Knapp zwei Jahre nach der historischen Zäsur in der Geschichte der Europäischen Union, der Aufnahme von zehn neuen Mitgliedsstaaten aus Mittel- und Osteuropa, müssen wir jedoch feststellen: Die Osterweiterung hat zwar die Staaten einander näher gebracht, die Menschen aber noch nicht in gleicher Weise. Die Ablehnung des Entwurfs der Europäischen Verfassung in Frankreich und in den Niederlanden ist auch in diesem Zusammenhang zu betrachten.
Görlitz und Zgorzelec haben sich gemeinsam auf den Weg gemacht, die große Idee der europäischen Integration im Alltag ihrer Doppelstadt lebendig werden zu lassen. Polnische Kinder gehen in deutsche Kindergärten, in dem deutschen Theater in Görlitz wird in polnischer Sprache gespielt, Kulturprojekte werden zunehmend grenzübergreifend gedacht und geplant – Beispiele, die ermutigen. Sie zeigen mit Nachdruck, welche verbindende Gestaltungskraft der Kultur innewohnt. Die vielfältigen Ausdrucksformen der Kultur und die Sprache der Kultur helfen uns, ohne Angst verschieden zu sein.
Die Gründe, die Bewerbung von Görlitz/Zgorzelec zu unterstützen, sind in dieser Debatte in vielfältiger Weise von den Vertretern der demokratischen Fraktionen unterstrichen worden.
Die Sächsische Staatsregierung unterstützt die Bewerbung von Görlitz in der letzten Etappe mit Nachdruck. So haben wir beispielsweise im vergangenen Jahr mehr als
250 000 Euro für die Aktivitäten in dieser Bewerbungsetappe zur Verfügung gestellt. Der Sonderbeauftragte des Ministerpräsidenten und der Koordinator meines Hauses bringen in zahlreichen Gesprächen im Umfeld der Bewerbung und durch ihre Teilnahme an den Sitzungen des Beirates und der Lenkungsgruppe der Staatsregierung ihre unterschiedlichen Erfahrungen ein und helfen, wo Hilfe von der Stadt Görlitz gebraucht wird.
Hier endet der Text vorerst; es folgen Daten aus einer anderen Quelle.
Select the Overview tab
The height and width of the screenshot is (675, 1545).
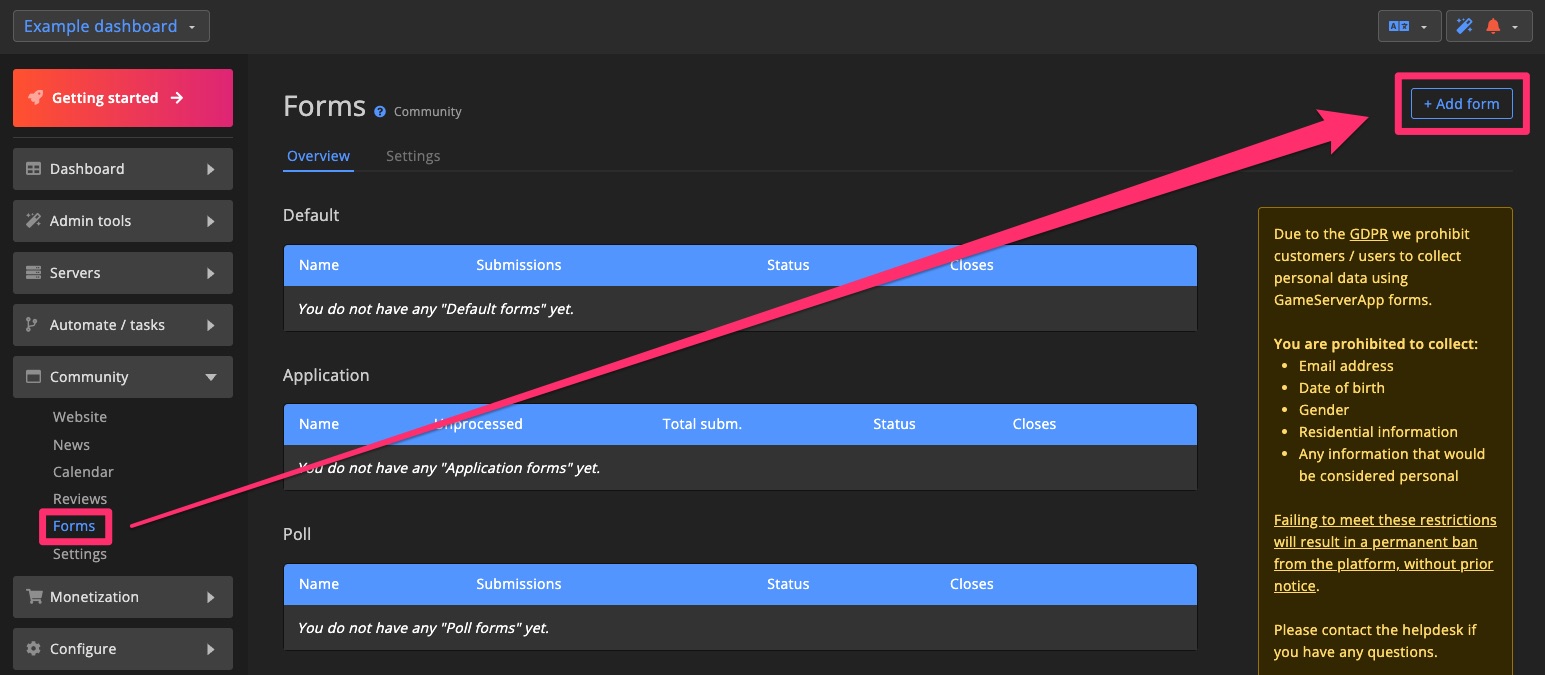(x=318, y=155)
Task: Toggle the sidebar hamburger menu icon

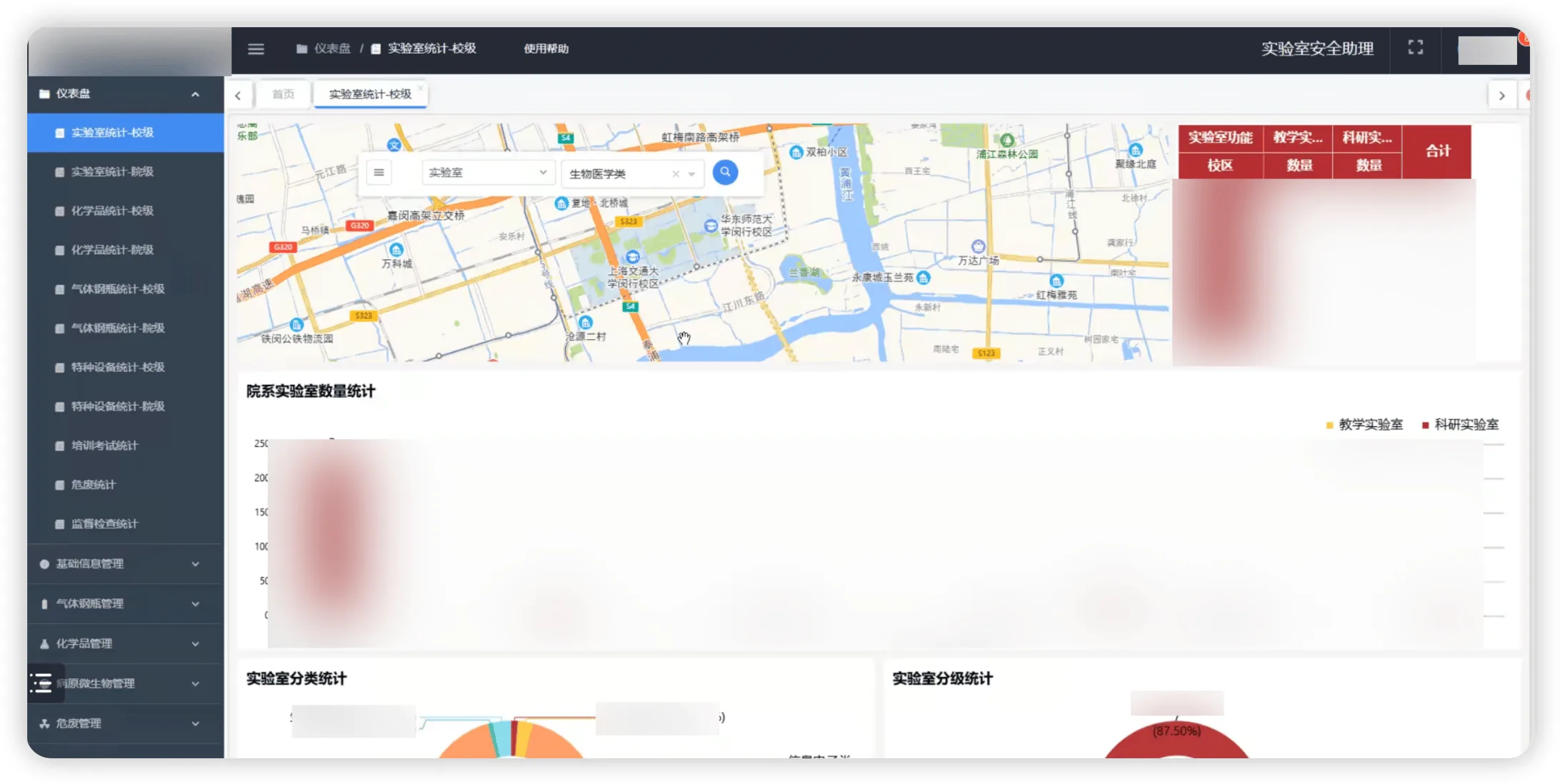Action: click(256, 49)

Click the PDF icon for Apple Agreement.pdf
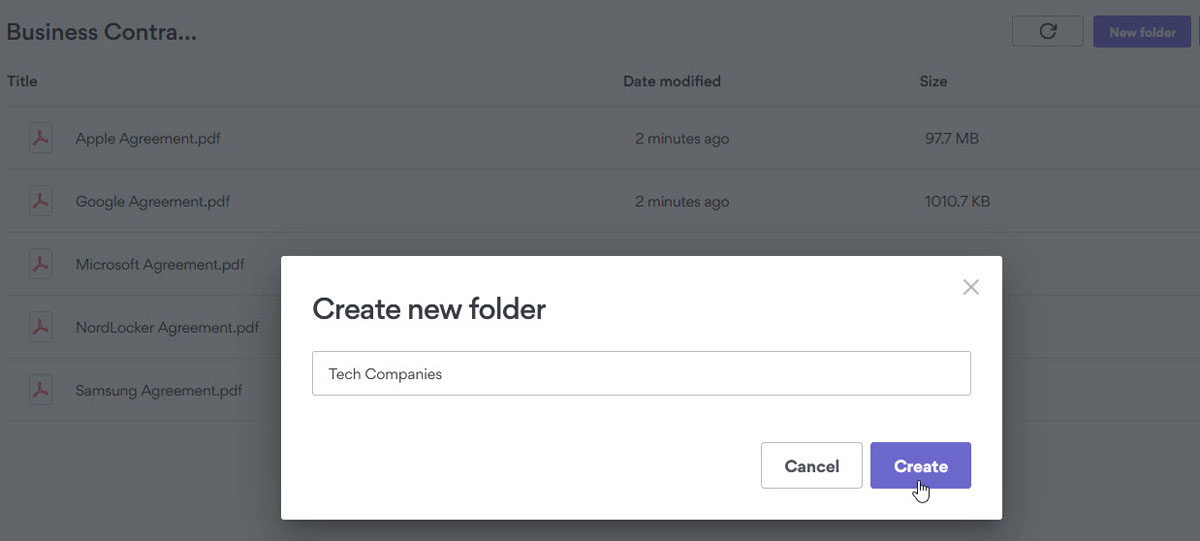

Wir wissen: Eine solch große Bewerbung auf den Weg zu bringen, das bedeutet für eine so kleine Stadt wie Görlitz eine außergewöhnliche Kraftanstrengung. Die Qualität, die die Bewerbung inzwischen erreicht hat, ist ein eindrucksvolles Zeugnis der Leistungsfähigkeit dieser beiden Städte. Dazu zählen das große Engagement vieler Bürgerinnen und Bürger und auch vieler Freunde der Stadt sowie die großzügige Unterstützung der regionalen Wirtschaft. Dazu zählt aber auch die Fähigkeit aller Beteiligten, kontroverse Diskussionen über Inhalte und Formen der Bewerbung zuzulassen, auszuhalten und auch öffentlich zu führen. Diese öffentlichen Diskussionen sind wichtige Schritte auf dem Weg der gemeinsamen kulturellen Entwicklung, den Görlitz und Zgorzelec eingeschlagen haben.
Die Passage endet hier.